The data from the engine and Optimize do not have a one-to-one relationship, i.e., one entity type in Optimize may consist of data aggregated from different data types of the engine. For example, the historic process instance is first mapped to an Optimize ProcessInstance. However, for the heatmap analysis it is also necessary for ProcessInstance to contain all activities that were executed in the process instance. Therefore, the Optimize ProcessInstance is an aggregation of the engine’s historic process instance and other related data: historic activity instance data, User Task data, and variable data are all nested documents (ES / OS) within Optimize’s ProcessInstance representation.

Note

Optimize uses nested documents (ES / OS), the above mentioned data is an example of documents that are nested within Optimize’s ProcessInstance index. Elasticsearch and OpenSearch apply restrictions regarding how many objects can be nested within one document. If your data includes too many nested documents, you may experience import failures. To avoid this, you can temporarily increase the nested object limit in Optimize’s index configuration. Please note that this might cause memory errors.

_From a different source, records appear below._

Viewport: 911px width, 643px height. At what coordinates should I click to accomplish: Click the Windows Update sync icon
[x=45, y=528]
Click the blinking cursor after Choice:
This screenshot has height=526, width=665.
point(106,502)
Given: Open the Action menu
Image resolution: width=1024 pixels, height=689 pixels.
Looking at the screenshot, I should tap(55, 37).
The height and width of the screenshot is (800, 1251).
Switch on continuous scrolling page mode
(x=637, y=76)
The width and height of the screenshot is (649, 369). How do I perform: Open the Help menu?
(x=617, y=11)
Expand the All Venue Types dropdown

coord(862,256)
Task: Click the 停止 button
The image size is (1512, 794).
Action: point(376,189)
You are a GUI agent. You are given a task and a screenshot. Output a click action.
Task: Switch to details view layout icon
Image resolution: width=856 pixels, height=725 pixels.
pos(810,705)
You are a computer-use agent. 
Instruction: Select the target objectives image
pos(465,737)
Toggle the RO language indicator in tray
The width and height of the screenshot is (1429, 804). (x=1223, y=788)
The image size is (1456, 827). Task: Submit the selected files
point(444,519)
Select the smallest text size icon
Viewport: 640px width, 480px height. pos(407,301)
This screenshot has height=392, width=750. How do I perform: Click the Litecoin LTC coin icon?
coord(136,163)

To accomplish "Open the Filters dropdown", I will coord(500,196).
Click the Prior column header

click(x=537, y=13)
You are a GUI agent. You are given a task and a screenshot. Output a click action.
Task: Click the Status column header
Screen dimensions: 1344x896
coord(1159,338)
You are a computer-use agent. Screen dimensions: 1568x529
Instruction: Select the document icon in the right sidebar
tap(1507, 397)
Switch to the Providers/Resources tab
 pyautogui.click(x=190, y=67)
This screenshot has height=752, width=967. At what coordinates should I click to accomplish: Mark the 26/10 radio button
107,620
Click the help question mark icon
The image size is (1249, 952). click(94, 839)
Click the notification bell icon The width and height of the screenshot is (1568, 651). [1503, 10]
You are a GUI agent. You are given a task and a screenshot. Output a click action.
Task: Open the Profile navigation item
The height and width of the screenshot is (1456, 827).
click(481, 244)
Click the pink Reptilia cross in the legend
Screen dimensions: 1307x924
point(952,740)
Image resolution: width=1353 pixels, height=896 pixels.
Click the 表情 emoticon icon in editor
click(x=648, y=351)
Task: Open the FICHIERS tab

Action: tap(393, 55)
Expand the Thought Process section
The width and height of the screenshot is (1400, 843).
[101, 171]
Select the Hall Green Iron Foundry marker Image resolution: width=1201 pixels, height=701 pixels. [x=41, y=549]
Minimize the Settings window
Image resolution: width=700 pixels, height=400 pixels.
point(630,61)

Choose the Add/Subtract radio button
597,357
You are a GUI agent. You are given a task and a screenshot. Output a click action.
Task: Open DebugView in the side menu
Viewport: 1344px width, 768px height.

Import executions per engine entity are actually independent from another. Each follows a producer-consumer-pattern, where the type specific ImportService is the single producer and a dedicated single ImportJobExecutor is the consumer of its import jobs, decoupled by a queue. So, both are executed in different threads. To adjust the processing speed of the executor, the queue size and the number of threads that process the import jobs can be configured:

import:
  # Number of threads being used to process the import jobs per data type that are writing 
  # data to the database.
  elasticsearchJobExecutorThreadCount: 1
  # Adjust the queue size of the import jobs per data type that store data to the database.
  # A too large value might cause memory problems.
  elasticsearchJobExecutorQueueSize: 5